All of our subjects received β-agonists by protocol prior to bronchoscopy and none of the bronchoscopies were discontinued due to wheezing or other acute symptoms during the SBP-AG. While there was a statistically significant reduction in pre-bronchoscopy FEV
1 on D2 compared to baseline FEV
1 on D0, the absolute difference between these study visits was less than 200 mL, a change that is not considered clinically significant. The modest reductions in spirometry noted in our study stands in contrast to those reported by Krug et al.
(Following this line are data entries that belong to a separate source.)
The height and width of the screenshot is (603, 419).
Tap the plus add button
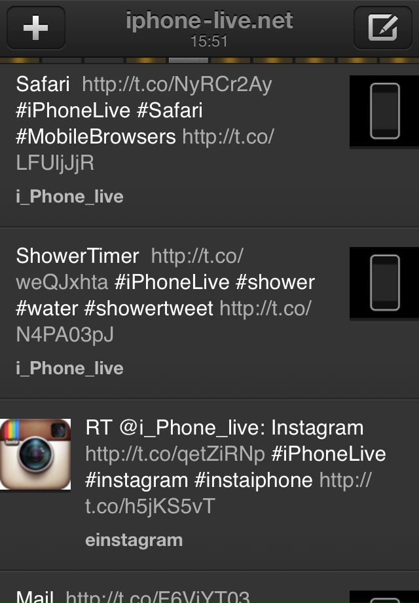[x=36, y=28]
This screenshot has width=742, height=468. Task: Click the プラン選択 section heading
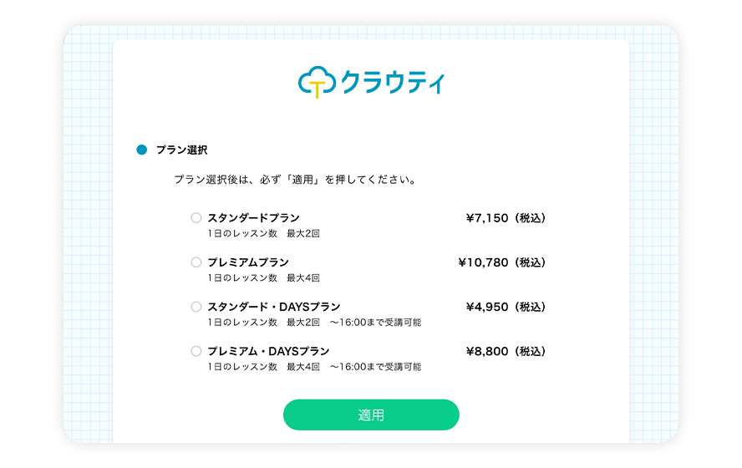[181, 150]
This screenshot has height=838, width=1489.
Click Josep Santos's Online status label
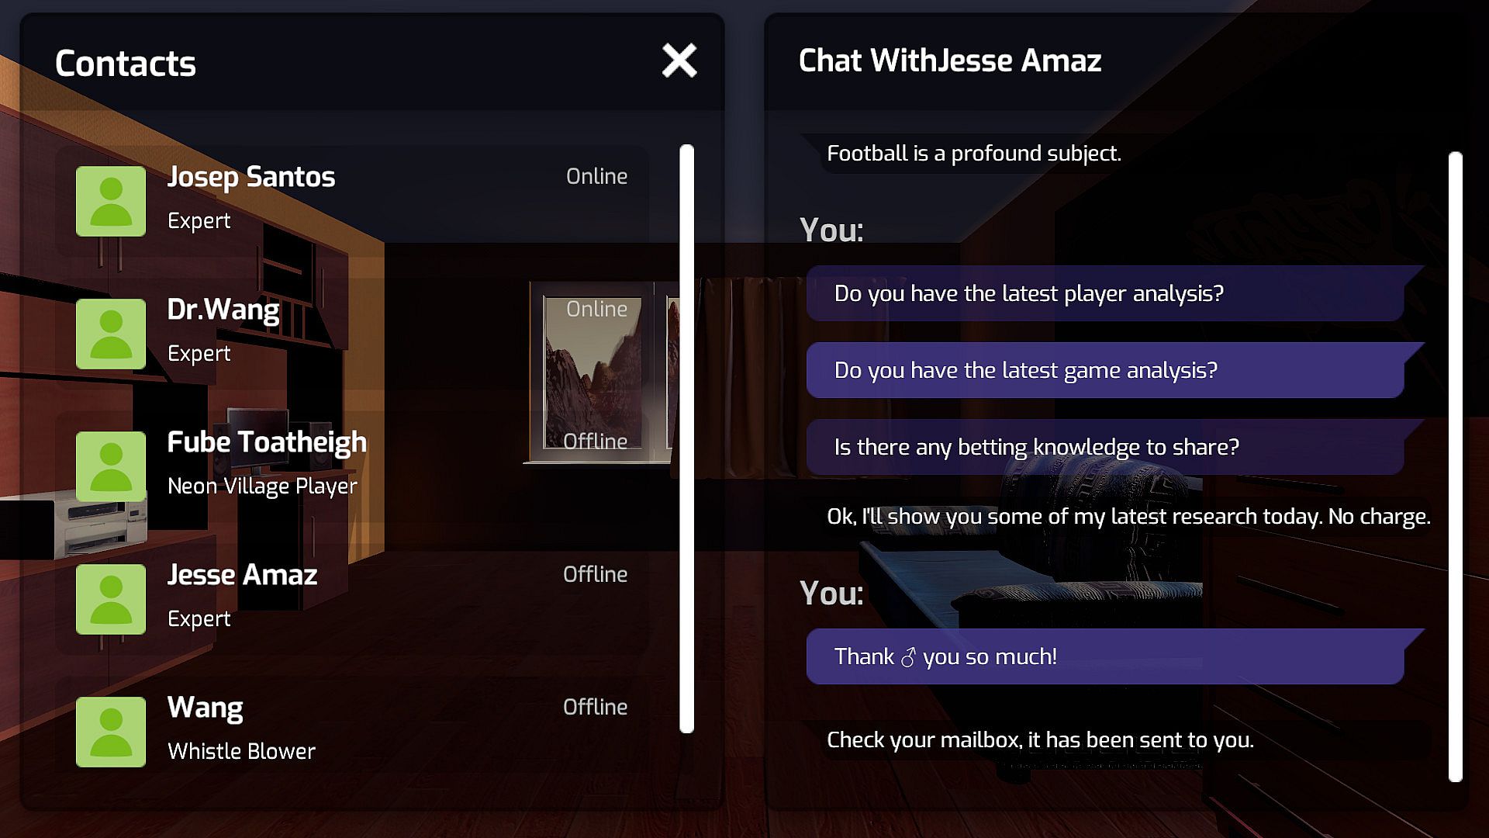tap(596, 177)
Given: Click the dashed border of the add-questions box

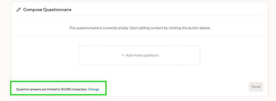Looking at the screenshot, I should point(140,46).
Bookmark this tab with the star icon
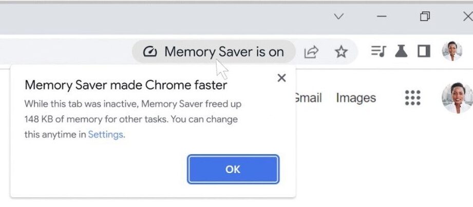Image resolution: width=473 pixels, height=207 pixels. tap(341, 52)
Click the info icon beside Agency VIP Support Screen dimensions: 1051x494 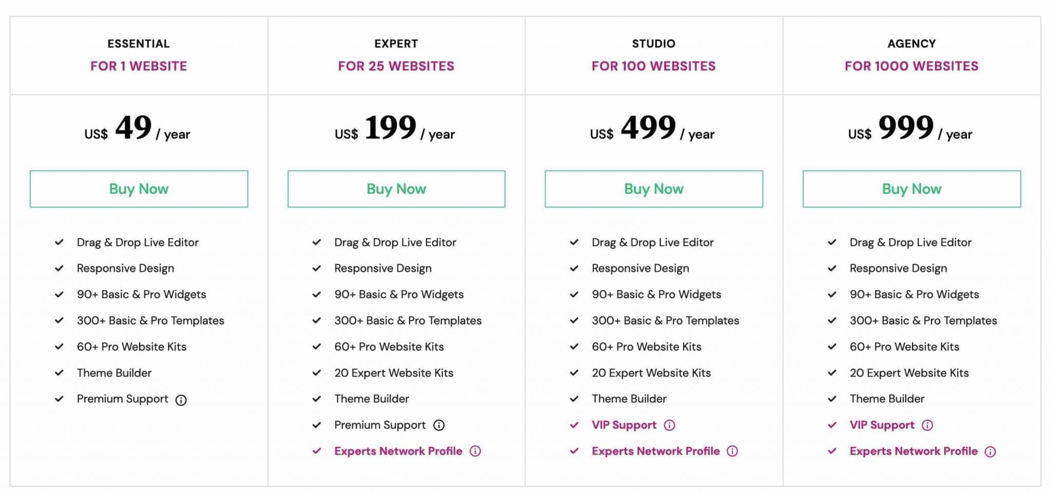tap(928, 425)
[6]; 29% of their subjects developed significant wheezing during the procedure and showed a significant decrease in FEV
1 following the procedure. Additionally, the drop in lung function was severe enough in half of those subjects to warrant direct instillation of β-agonist bronchoscopically and termination of the procedure. Other studies have also reported larger reductions in FEV
1 compared to those observed in our study
[7],
[15],
[16]. The reasons that may explain the differences between our findings and those in previously published reports are not clear. Subject selection, recruitment of a relatively younger subject cohort with mild asthma, consistent premedication with β-agonist, use of minimal sedation, differences in total allergen dose, or tailoring allergen dose to each subject based on their individual response to whole-lung allergen inhalation are all among the possible explanations. We should note that in our study, three subjects did not undergo the D2 bronchoscopy. One subject developed sore throat, nasal congestion, and chest tightness approximately 36 hours after the procedure, which improved after β-agonist therapy. The second subject developed fevers, myalgias, and sore throat 24 hours after the procedure that resolved without further intervention and were consistent with acquisition of a naturally occurring viral infection, although these symptoms also could have been related to post-bronchoscopy fever. The third subject developed anxiety accompanied by hyperventilation during the initial procedure, but no changes in objective parameters were seen. This complication was also noted by Julius and colleagues
[8]. Finally, there have been safety concerns raised regarding repeated allergen exposures
[17]. We did not observe any increase in adverse events in subjects who underwent 2 or 3 SBP-AG studies. This is very consistent with the reports by Julius and Moore
[7],
[8]. However, this point was not specifically investigated in our study.
In conclusion, our results support the safety of research bronchoscopy with SBP-AG in subjects with mild asthma. Furthermore, we demonstrated similar BAL cellular responses to three different allergens. These data support the continued application of this research tool to the investigation of the mechanisms of allergic airway inflammation in asthma.